[Stored data entries]
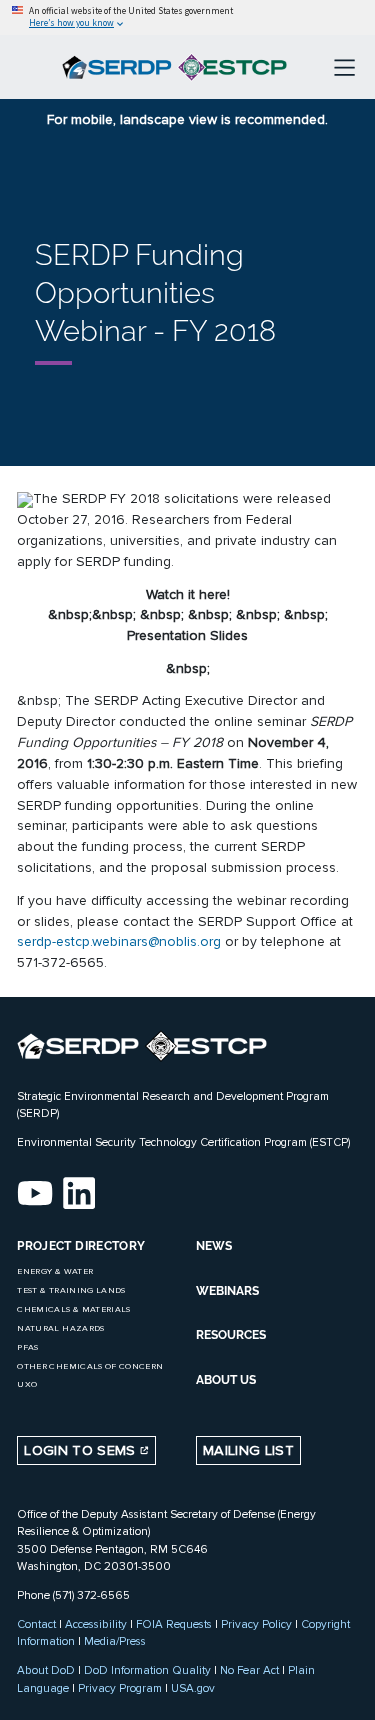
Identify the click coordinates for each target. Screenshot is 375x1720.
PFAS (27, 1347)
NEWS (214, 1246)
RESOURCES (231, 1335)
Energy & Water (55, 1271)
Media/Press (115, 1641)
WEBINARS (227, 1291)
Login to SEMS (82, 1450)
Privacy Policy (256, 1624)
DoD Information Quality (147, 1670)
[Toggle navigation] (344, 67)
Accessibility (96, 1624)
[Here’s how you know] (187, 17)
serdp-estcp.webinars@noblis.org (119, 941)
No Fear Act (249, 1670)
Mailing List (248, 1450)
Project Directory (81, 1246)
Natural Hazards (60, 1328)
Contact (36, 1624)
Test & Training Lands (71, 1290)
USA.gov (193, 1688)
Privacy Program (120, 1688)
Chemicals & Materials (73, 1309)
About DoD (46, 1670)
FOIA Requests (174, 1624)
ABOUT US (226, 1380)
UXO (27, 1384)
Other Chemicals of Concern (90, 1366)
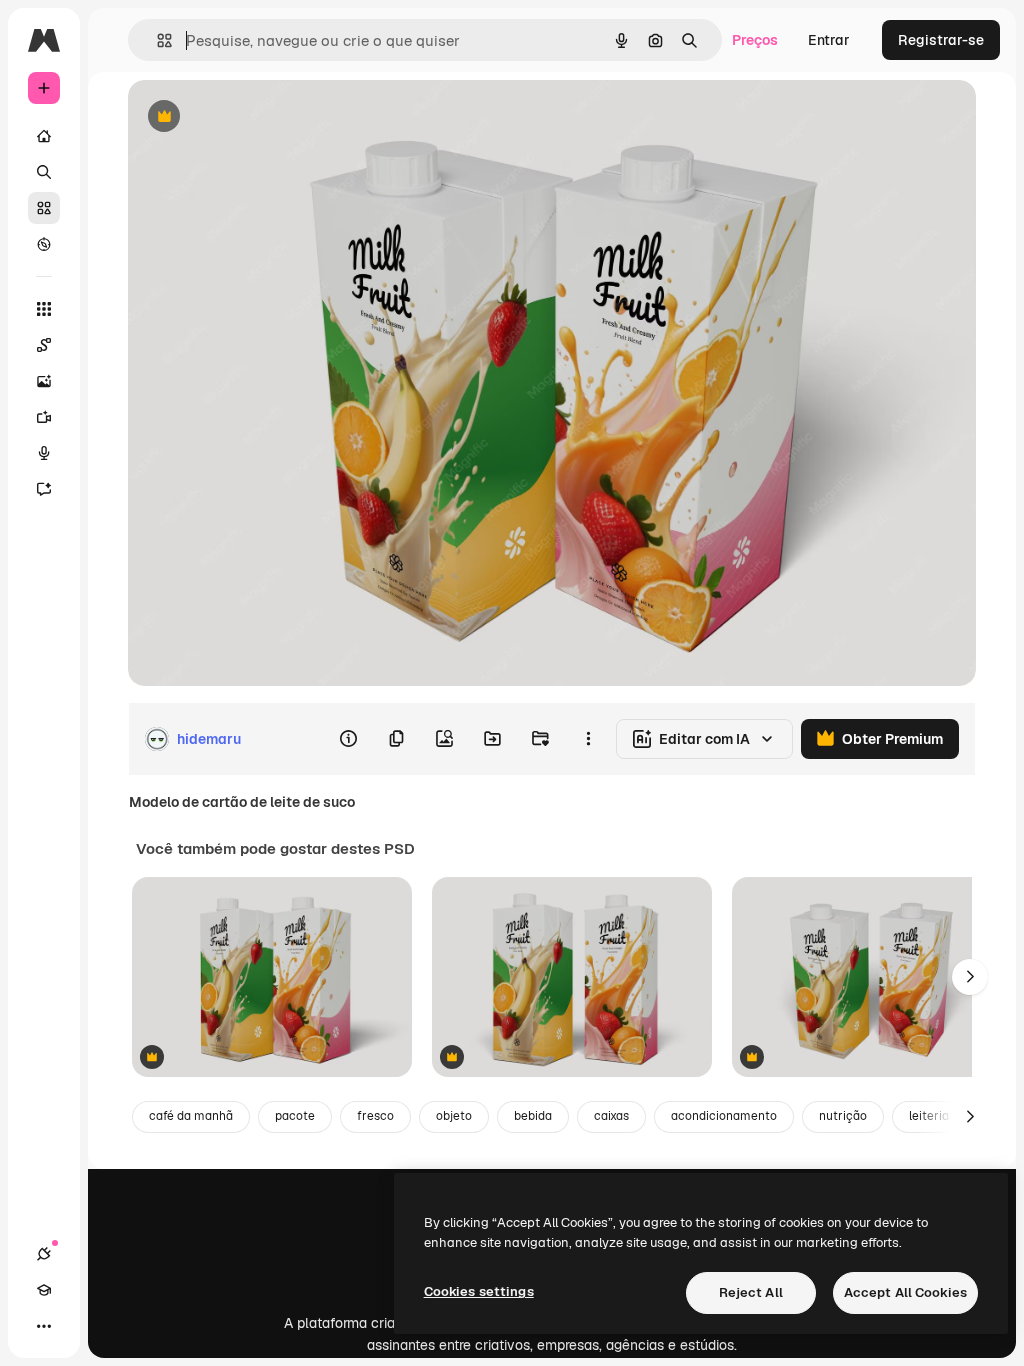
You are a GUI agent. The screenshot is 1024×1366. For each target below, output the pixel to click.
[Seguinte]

--

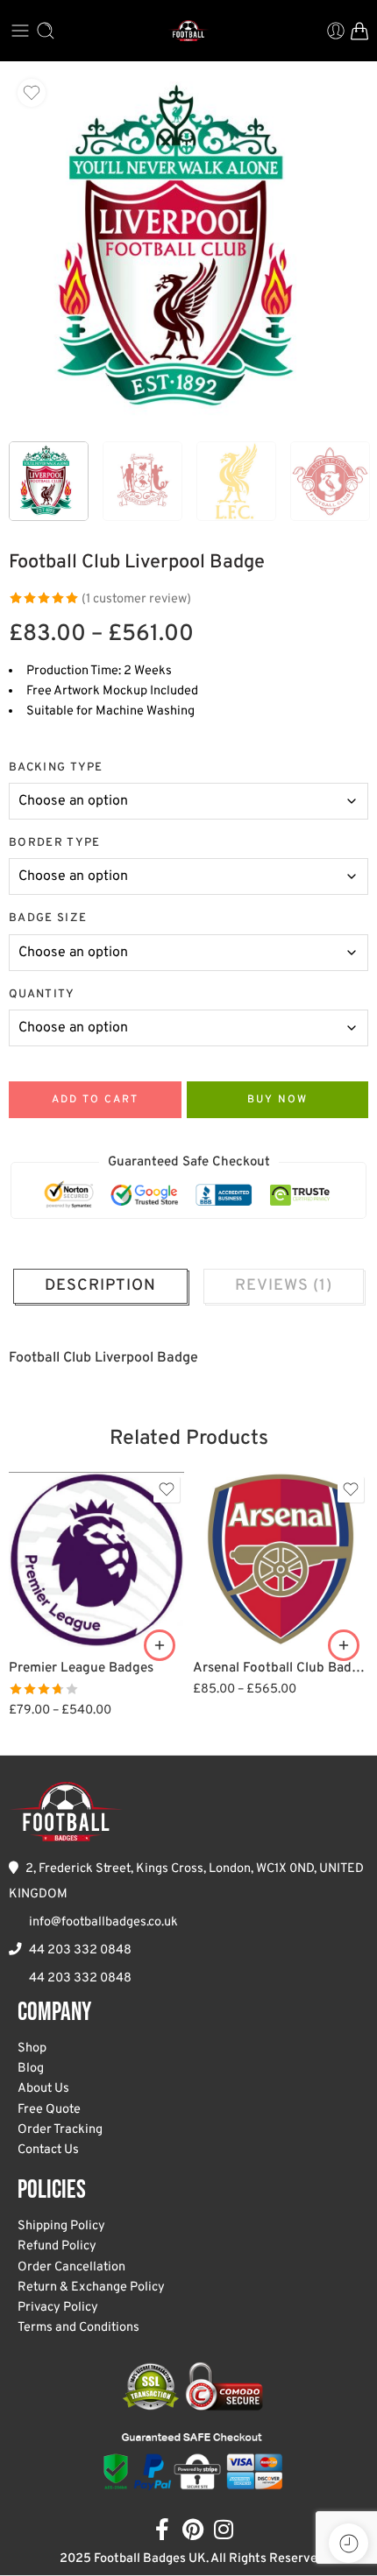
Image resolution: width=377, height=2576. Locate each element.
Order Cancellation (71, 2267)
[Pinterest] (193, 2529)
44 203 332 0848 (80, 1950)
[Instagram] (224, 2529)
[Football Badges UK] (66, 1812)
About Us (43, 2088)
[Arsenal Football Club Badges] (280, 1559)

— WHAT YOU SHOULD DO —
For this exercise, repeat exactly the lines of the data above from the one with "[Instagram] (224, 2529)" down to the one with "[Arsenal Football Club Badges] (280, 1559)", both end lines included.

— SOLUTION —
[Instagram] (224, 2529)
[Football Badges UK] (66, 1812)
About Us (43, 2088)
[Arsenal Football Club Badges] (280, 1559)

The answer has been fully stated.